_DOCUMENT EXTRACT_
Ignoring as a punishment.

I had discussed this with a former sub of mine at the onset of our relationship. For us, for him I guess more to the point he felt this would be the ultimate punishment. From my POV, a sub would have to do something extremely horrible for me to enact this form of punishment.

I think like anything tho, once it's done and over with, there HAS to be discussion about the WHY it was done. You can't do this without explaining why you did it.
 
...I don't really do "punishment." I guess it makes me another animal altogether that I'd do this just to watch the effect it had, just because it might amuse me.
 
...I don't really do "punishment." I guess it makes me another animal altogether that I'd do this just to watch the effect it had, just because it might amuse me.

Well, of course you would. :cattail: But, I think that's a while different animal too. Doing what pleases you, even if a sub suffers is different from punishing a sub for something s/he has done wrong. Subs are built to suffer at the hand or pleasure of a Dom/me.

**as an aside note: This is a situation that screams "rescue me" to me. But like any S&m encounter, we subs suffer sweetly for your pleasure.

_SUPPLIED MATERIAL_
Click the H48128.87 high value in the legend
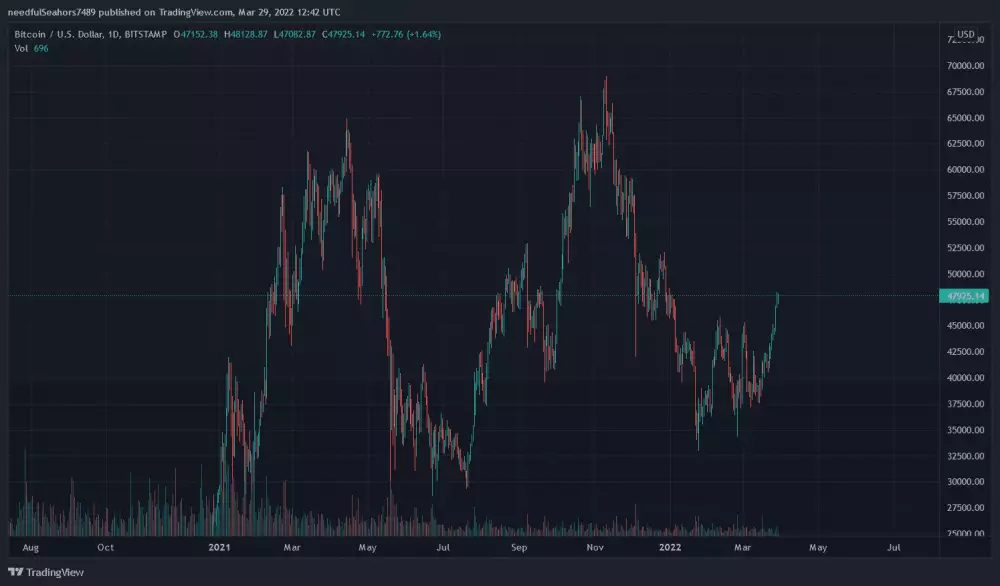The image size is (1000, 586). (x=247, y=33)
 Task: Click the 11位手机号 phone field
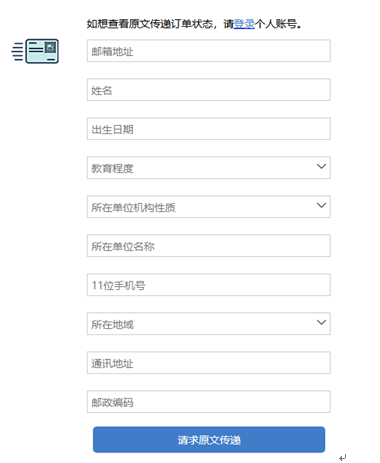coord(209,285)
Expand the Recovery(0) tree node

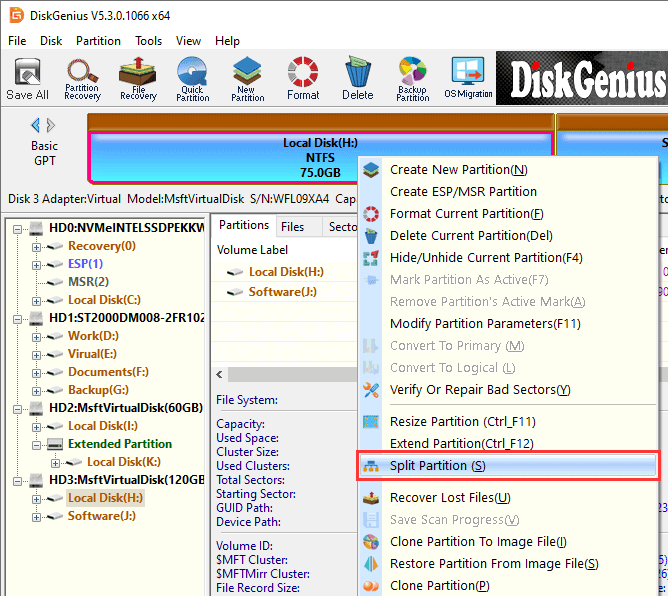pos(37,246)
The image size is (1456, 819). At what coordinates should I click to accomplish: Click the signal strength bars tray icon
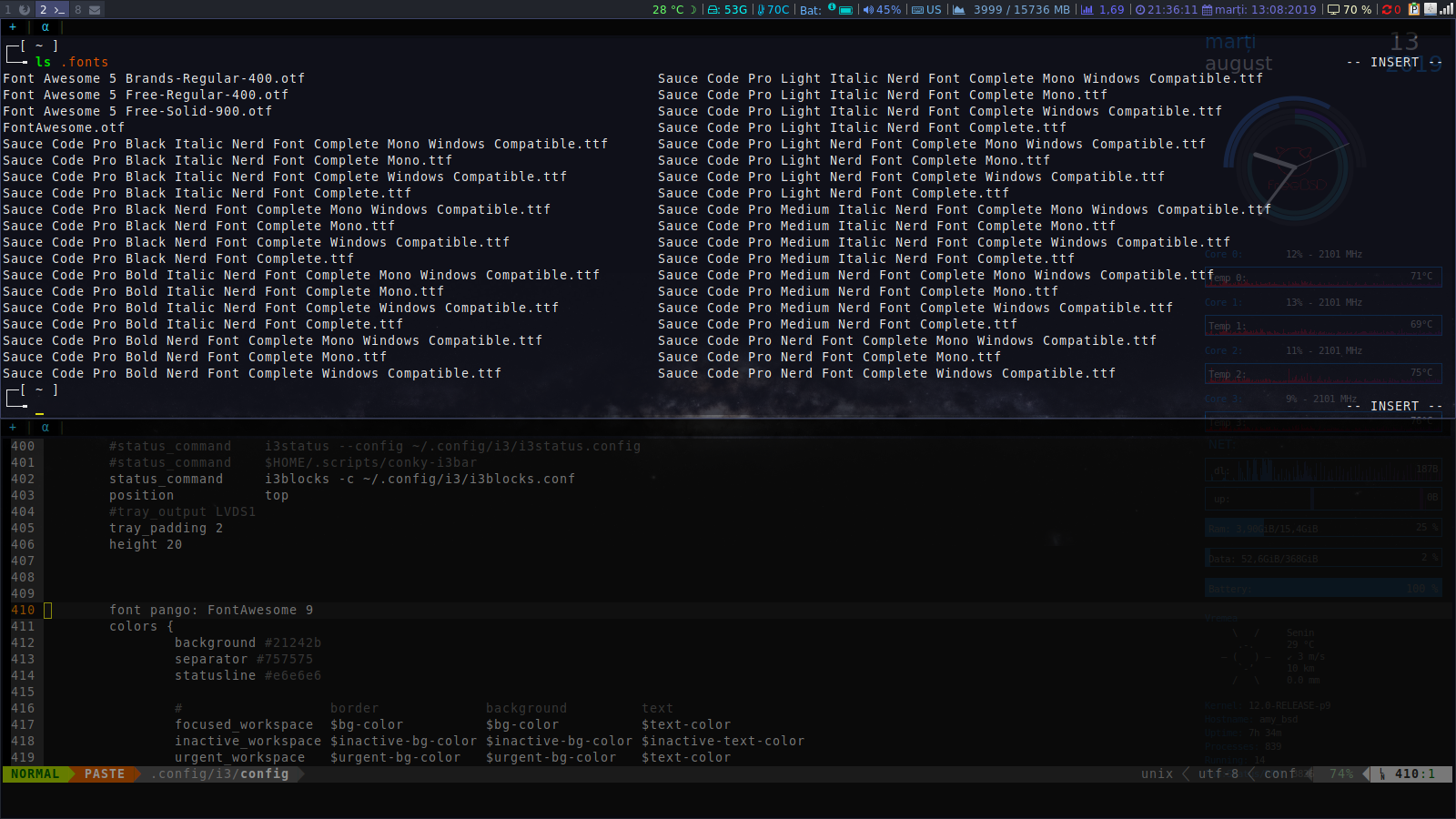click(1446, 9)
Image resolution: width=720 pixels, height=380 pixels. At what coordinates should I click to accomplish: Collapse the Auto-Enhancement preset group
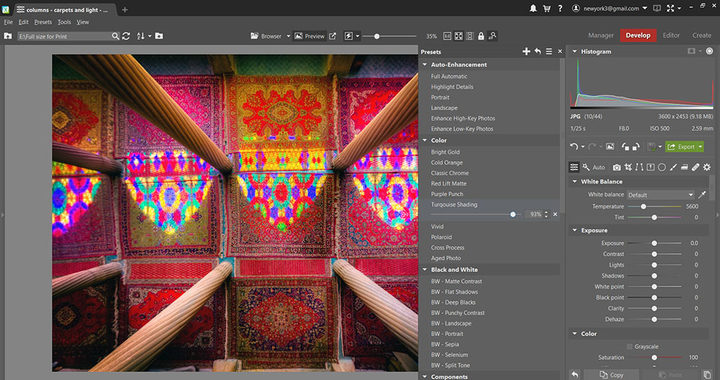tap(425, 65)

_SET EXERCISE A_
Copy out the stretch of entries from the line containing "Expand the Recovery(0) tree node" through the end of the entries, with the pictures left out.
_SET EXERCISE B_
Write what comes next in the discussion of ignoring as a punishment, picking up after its final sentence.
The entries have no connection to the discussion of ignoring as a punishment.

_WRITTEN ANSWER A_
Expand the Recovery(0) tree node

pos(37,246)
The image size is (1456, 819). At what coordinates should I click to accomplish: Click the signal strength bars tray icon
click(1446, 9)
Image resolution: width=720 pixels, height=380 pixels. At what coordinates should I click to accomplish: Collapse the Auto-Enhancement preset group
tap(425, 65)

_WRITTEN ANSWER B_
 
...I don't really do "punishment." I guess it makes me another animal altogether that I'd do this just to watch the effect it had, just because it might amuse me.

Mine doesn't either. He's just not into it. I tend to think of punishment in the PYL as Teacher/Daddy/Wise One sort of category, and mine really doesn't get into that role. His way works for me.

He does go quiet when he's really pissed (which I have managed to accomplish a few times :rolleyes:), and I know to just leave him alone for a while.
 
i was ignored for a week after the most extreme scene i have done to date. Was rather like being in hell though i did still continue to serve him after he came back and was proud of myself for surviving not only the scene but being ignored as well without hating him. It wasn't a punishment though. That PYL only ever punished me one time.

i don't really need punishment for behaivor modification. Positive reinforcement works the best for me. i always feel i deserve to be punished so no matter what the punishment is i don't go out of my way to avoid it. i don't like disappointing but that is different than trying to avoid punishment.

i stay away from Dominants who use the threat of leaving to keep a sub in line like the plague and there are plenty of them. i want my submission and obedience to be an expression of my devotion, not an expression of fear and loathing.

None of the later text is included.